Extra Slides: A Slightly Deeper Dive Into Machine Learning

DSAN5000: Data Science and Analytics
(Addendum to Week 07)

Jeff Jacobs

jj1088@georgetown.edu

2025-01-22

Supervised vs. Unsupervised Learning

Supervised Learning: You want the computer to learn the existing pattern of how you are classifying¹ observations

Discovering the relationship between properties of data and outcomes
Example (Binary Classification): I look at homes on Zillow, saving those I like to folder A and don’t like to folder B
Example (Regression): I assign a rating of 0-100 to each home
In both cases: I ask the computer to learn my schema (how I classify)

Unsupervised Learning: You want the computer to find patterns in a dataset, without any prior classification info

Typically: grouping or clustering observations based on shared properties
Example (Clustering): I save all the used car listings I can find, and ask the computer to “find a pattern” in this data, by clustering similar cars together

Dataset Structures

Supervised Learning: Dataset has both explanatory variables (“features”) and response variables (“labels”)

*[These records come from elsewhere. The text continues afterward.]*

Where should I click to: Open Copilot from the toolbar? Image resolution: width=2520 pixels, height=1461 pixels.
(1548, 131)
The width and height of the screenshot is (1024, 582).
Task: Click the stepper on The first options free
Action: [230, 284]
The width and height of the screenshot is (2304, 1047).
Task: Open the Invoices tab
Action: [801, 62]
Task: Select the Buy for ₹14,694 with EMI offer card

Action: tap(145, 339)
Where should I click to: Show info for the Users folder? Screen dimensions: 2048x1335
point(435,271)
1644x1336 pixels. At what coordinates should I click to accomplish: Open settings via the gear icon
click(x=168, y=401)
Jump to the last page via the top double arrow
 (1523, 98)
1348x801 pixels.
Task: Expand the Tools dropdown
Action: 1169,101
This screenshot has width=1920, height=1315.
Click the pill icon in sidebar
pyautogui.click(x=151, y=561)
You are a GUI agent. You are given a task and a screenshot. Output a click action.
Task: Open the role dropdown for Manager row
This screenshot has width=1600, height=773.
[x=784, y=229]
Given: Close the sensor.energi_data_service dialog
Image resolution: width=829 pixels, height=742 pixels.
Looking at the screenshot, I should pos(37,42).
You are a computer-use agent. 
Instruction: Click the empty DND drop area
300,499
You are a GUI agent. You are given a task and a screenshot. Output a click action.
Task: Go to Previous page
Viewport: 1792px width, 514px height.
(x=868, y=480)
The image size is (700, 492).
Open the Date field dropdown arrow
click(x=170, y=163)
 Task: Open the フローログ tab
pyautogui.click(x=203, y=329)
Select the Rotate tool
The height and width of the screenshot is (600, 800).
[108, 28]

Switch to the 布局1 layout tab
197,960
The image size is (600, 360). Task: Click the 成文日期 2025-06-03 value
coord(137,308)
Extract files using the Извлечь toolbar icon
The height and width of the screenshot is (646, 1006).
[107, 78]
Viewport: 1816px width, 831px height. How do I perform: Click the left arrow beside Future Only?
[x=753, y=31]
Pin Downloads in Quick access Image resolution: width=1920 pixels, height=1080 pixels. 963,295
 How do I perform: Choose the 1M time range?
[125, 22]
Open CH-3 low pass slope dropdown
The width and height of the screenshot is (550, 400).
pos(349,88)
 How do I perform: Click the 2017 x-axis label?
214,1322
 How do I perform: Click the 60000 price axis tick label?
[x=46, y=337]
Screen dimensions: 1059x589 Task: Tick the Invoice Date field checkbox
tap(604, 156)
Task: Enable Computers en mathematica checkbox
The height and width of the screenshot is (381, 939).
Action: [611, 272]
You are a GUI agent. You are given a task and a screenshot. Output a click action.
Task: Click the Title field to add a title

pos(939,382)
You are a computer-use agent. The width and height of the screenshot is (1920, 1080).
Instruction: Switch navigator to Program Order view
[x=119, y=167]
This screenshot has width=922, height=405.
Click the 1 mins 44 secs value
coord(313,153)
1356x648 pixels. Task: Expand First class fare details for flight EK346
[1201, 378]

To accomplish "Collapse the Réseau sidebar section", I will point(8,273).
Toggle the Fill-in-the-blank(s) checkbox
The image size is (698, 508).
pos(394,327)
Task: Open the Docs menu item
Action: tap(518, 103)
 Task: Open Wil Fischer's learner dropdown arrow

home_id	sqft	bedrooms	rating
0	1000	1	Disliked
1	2000	2	Liked
2	2500	1	Liked
3	1500	2	Disliked
4	2200	1	Liked

Unsupervised Learning: Dataset has only explanatory variables (“features”)

home_id	sqft	bedrooms
0	1000	1
1	2000	2
2	2500	1
3	1500	2
4	2200	1

Dataset Structures: Visualized

Different Goals

The “Learning” in Machine Learning

Given these datasets, how do we learn the patterns?
Naïve idea: Try random lines (each forming a decision boundary), pick “best” one

What parameters are we choosing when we draw a random line? Random curve?

What Makes a “Good”/“Best” Guess?

What’s your intuition? How about accuracy… 🤔

So… what’s wrong here?

What’s Wrong with Accuracy?

The (Oversimplified) Big Picture

A model: some representation of something in the world

How well does our model represent the world?¹ \(\mathsf{Correspondence}(y_{obs}, \theta)\)
\(P\left(y_{obs}, \theta\right)\), \(P\left(\theta \; | \; y_{obs}\right)\), \(P\left(y_{obs} \; | \; \theta\right)\)²
Maximum Likelihood Estimation?

\[ \begin{align*} \mathsf{Correspondence}(y_{obs}, \theta) &\equiv P(y = y_{obs}, \theta) \\ P(y = y_{obs}, \theta) &= P(y=y_{obs} \; | \; \theta)P(\theta) \\ &\propto P\left(y = y_{obs} \; | \; \theta\right)\ldots \implies \text{(maximize this!)} \\ \end{align*} \]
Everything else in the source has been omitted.